## Short task
Reproduce word for word only the lines of the records below, from the line containing "Click the General Information help icon" to the line containing "Action: tap(764, 341)", inclusive.

###

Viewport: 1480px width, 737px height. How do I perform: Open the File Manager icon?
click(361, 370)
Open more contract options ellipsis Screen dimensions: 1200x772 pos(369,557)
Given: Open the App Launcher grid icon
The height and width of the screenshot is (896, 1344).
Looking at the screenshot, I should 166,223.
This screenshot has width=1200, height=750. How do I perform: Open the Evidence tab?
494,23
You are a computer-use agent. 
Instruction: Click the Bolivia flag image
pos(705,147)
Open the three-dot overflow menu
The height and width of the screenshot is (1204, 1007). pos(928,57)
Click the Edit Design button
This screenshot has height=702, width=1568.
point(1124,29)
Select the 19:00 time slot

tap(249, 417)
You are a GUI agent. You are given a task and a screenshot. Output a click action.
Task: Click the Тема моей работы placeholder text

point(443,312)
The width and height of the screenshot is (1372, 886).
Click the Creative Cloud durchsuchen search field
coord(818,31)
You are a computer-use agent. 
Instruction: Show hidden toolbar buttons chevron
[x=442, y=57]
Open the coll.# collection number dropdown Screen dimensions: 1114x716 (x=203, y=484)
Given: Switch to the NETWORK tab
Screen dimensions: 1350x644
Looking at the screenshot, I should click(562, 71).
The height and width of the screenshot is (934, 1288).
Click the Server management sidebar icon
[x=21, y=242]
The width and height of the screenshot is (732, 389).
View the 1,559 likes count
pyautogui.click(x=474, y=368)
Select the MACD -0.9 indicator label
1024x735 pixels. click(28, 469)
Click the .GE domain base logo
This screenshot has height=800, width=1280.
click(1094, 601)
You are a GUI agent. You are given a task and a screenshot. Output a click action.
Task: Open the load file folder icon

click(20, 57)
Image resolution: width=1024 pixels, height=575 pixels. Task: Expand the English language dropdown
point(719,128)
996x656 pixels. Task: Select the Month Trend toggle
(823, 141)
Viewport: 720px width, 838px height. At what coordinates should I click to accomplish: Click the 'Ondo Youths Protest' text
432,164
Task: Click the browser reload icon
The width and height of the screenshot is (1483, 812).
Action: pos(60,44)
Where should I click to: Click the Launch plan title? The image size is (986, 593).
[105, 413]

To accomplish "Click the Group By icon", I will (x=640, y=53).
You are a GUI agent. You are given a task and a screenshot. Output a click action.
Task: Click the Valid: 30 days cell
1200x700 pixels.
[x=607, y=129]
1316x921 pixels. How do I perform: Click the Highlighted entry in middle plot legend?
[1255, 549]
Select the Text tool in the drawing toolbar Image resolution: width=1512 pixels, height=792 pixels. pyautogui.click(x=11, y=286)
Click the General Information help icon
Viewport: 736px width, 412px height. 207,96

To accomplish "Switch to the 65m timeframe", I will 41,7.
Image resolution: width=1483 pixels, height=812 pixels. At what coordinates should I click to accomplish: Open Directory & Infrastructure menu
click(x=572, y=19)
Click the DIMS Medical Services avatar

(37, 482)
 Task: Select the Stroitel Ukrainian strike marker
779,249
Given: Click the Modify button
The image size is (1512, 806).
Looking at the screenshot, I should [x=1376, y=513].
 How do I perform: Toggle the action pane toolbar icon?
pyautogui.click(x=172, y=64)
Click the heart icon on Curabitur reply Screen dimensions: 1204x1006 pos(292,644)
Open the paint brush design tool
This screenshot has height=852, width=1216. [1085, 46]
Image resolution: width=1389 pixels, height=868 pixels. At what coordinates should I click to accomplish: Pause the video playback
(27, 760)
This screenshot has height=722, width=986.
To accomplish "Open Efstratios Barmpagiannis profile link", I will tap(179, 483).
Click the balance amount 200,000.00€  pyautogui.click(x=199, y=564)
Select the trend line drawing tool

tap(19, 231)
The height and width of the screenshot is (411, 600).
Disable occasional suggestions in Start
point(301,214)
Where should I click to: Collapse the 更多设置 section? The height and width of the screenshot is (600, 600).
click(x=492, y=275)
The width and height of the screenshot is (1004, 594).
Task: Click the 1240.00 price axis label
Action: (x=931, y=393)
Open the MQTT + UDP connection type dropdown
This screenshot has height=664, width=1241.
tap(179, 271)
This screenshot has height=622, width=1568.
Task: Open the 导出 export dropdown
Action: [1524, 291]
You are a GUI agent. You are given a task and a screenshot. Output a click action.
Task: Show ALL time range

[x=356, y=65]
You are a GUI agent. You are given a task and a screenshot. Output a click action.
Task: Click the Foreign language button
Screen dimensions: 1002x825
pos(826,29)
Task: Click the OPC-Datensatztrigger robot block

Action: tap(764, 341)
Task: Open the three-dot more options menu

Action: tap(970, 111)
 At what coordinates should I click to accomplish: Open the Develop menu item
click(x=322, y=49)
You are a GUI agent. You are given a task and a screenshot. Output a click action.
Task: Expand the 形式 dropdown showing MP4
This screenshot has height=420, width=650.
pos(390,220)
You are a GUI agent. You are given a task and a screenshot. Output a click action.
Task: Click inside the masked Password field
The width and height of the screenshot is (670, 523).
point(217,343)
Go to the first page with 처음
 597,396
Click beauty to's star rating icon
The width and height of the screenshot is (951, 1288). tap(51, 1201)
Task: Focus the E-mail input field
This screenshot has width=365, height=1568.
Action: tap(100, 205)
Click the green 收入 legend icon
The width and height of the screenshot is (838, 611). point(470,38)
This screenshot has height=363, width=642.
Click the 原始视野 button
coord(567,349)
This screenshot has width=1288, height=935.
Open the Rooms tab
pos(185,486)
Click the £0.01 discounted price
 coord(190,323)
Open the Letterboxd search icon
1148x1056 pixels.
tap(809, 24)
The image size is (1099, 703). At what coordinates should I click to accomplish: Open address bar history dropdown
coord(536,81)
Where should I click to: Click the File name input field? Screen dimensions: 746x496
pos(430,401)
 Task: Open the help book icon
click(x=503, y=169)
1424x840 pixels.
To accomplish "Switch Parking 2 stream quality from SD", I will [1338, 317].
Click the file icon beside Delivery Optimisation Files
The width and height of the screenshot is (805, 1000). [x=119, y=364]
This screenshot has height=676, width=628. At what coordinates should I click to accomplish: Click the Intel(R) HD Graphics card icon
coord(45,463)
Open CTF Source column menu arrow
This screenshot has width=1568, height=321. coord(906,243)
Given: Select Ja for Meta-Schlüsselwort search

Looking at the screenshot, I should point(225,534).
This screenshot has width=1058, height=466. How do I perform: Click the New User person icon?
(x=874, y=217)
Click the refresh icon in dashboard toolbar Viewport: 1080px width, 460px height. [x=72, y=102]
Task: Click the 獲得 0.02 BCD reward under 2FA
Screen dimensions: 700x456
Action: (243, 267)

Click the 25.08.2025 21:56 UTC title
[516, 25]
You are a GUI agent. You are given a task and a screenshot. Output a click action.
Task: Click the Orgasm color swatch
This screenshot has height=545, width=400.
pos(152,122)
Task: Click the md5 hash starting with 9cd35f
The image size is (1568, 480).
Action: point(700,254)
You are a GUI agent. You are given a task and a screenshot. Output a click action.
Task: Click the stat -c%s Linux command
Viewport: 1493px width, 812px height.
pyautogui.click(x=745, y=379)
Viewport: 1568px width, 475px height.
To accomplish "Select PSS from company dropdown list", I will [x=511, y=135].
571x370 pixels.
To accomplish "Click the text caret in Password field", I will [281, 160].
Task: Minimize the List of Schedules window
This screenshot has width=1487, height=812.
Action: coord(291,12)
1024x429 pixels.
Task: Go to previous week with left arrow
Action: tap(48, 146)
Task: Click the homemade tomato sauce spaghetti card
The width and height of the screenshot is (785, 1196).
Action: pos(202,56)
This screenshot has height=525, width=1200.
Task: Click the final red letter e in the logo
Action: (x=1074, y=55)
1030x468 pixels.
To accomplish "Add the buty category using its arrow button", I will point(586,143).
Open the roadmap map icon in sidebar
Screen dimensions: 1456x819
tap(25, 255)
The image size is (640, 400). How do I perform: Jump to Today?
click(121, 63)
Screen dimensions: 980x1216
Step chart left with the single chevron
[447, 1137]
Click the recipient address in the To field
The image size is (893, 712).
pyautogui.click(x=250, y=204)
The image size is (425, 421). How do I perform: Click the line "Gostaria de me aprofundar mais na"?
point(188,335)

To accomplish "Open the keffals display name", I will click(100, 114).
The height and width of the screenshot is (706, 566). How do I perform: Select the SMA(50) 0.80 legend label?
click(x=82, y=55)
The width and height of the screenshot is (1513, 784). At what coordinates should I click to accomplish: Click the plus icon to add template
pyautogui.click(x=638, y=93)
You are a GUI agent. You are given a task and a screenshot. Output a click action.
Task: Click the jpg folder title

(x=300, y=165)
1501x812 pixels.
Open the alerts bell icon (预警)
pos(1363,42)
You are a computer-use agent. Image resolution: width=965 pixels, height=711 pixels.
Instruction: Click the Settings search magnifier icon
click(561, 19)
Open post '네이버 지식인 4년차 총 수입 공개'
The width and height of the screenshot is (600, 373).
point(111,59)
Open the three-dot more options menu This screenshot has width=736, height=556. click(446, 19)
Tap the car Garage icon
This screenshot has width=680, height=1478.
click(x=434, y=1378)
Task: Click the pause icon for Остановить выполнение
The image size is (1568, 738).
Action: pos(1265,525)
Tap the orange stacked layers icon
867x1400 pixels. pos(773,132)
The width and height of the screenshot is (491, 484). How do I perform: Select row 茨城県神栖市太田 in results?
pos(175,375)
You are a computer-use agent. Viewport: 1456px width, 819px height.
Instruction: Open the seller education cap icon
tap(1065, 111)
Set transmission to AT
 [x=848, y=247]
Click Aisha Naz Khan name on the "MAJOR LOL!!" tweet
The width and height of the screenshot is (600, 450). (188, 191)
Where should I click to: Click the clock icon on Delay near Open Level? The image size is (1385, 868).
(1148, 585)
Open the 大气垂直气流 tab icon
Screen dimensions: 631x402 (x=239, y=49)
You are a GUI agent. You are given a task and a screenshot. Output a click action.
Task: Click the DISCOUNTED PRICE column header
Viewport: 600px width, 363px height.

###

## Written solution
Click the General Information help icon
Viewport: 736px width, 412px height. 207,96

To accomplish "Switch to the 65m timeframe", I will 41,7.
Image resolution: width=1483 pixels, height=812 pixels. At what coordinates should I click to accomplish: Open Directory & Infrastructure menu
click(x=572, y=19)
Click the DIMS Medical Services avatar

(37, 482)
 Task: Select the Stroitel Ukrainian strike marker
779,249
Given: Click the Modify button
The image size is (1512, 806).
Looking at the screenshot, I should [x=1376, y=513].
 How do I perform: Toggle the action pane toolbar icon?
pyautogui.click(x=172, y=64)
Click the heart icon on Curabitur reply Screen dimensions: 1204x1006 pos(292,644)
Open the paint brush design tool
This screenshot has height=852, width=1216. [1085, 46]
Image resolution: width=1389 pixels, height=868 pixels. At what coordinates should I click to accomplish: Pause the video playback
(27, 760)
This screenshot has height=722, width=986.
To accomplish "Open Efstratios Barmpagiannis profile link", I will tap(179, 483).
Click the balance amount 200,000.00€  pyautogui.click(x=199, y=564)
Select the trend line drawing tool

tap(19, 231)
The height and width of the screenshot is (411, 600).
Disable occasional suggestions in Start
point(301,214)
Where should I click to: Collapse the 更多设置 section? The height and width of the screenshot is (600, 600).
click(x=492, y=275)
The width and height of the screenshot is (1004, 594).
Task: Click the 1240.00 price axis label
Action: (x=931, y=393)
Open the MQTT + UDP connection type dropdown
This screenshot has height=664, width=1241.
tap(179, 271)
This screenshot has height=622, width=1568.
Task: Open the 导出 export dropdown
Action: [1524, 291]
You are a GUI agent. You are given a task and a screenshot. Output a click action.
Task: Show ALL time range

[x=356, y=65]
You are a GUI agent. You are given a task and a screenshot. Output a click action.
Task: Click the Foreign language button
Screen dimensions: 1002x825
pos(826,29)
Task: Click the OPC-Datensatztrigger robot block

Action: tap(764, 341)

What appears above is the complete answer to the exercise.